Я встала рано, сунула спичечный коробок в карман и пошла в “Кафе де Пари”, чтобы последний раз выпить там кофе. Мной овладела нетипичная отстраненность, и я спросила себя: может, я затеяла какой-то бессмысленный ритуал? Жене ушел из жизни весной 1986-го, прежде чем я смогла завершить свою миссию, и камни двадцать лет с лишним пролежали в моем письменном столе. Я заказала еще порцию “Нескафе”, стараясь все припомнить.
Новость я услышала, когда сидела за маленьким столом на кухне под портретом Камю. Фред положил мне на плечо руку, а потом оставил меня наедине с моими мыслями. Я испытала сожаление, и еще – чувство, что незавершенный жест повис в воздухе, но что я могла сделать, что предложить? Ничего, кроме слов, которые могу написать.
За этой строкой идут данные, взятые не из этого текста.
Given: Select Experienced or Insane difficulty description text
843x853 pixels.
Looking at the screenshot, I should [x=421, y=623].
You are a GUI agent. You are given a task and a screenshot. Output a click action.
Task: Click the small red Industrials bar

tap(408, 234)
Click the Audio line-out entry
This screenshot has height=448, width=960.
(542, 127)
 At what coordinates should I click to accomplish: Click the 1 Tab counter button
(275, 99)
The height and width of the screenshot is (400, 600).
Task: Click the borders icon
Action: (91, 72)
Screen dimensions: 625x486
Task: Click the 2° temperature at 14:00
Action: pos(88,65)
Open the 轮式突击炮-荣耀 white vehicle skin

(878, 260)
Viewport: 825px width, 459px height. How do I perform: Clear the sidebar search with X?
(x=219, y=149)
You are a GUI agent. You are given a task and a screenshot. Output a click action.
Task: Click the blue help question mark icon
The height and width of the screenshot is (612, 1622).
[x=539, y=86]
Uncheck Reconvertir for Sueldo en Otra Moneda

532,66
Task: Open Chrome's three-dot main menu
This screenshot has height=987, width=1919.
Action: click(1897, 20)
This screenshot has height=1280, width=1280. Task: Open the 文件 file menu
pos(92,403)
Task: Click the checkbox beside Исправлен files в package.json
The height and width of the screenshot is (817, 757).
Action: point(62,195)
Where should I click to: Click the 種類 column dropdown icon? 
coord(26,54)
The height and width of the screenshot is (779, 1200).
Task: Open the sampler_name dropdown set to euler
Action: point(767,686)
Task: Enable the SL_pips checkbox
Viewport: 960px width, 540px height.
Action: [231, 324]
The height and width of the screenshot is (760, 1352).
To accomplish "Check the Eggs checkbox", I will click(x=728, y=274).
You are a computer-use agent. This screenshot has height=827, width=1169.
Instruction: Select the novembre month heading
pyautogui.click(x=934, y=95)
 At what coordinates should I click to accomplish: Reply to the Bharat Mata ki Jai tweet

В начале апреля Жене приехал со своим спутником Жаки Малья из Марокко в Париж, чтобы вычитать гранки книги, оказавшейся для него последней. В его традиционном парижском пристанище – отеле “Рубенс” – Жене на сей раз отказали: ночной портье не узнал его и счел оскорбительным его босяцкий вид. Под проливным дождем Жене и Малья долго скитались пешком в поисках крова и наконец поселились близ площади Италии, в однозвездочном отеле “Джек”, который в те годы имел сомнительную репутацию.
В комнате, тесной, как тюремная камера, Жене корпел над гранками своей книги. Рак гортани у него уже перешел в терминальную стадию, но он пренебрегал обезболивающими – твердо решил сохранить ясность ума. Всю жизнь принимал барбитураты, а когда они стали ему нужны острее всего, соскочил – стремление отшлифовать текст до блеска превозмогло все физические страдания.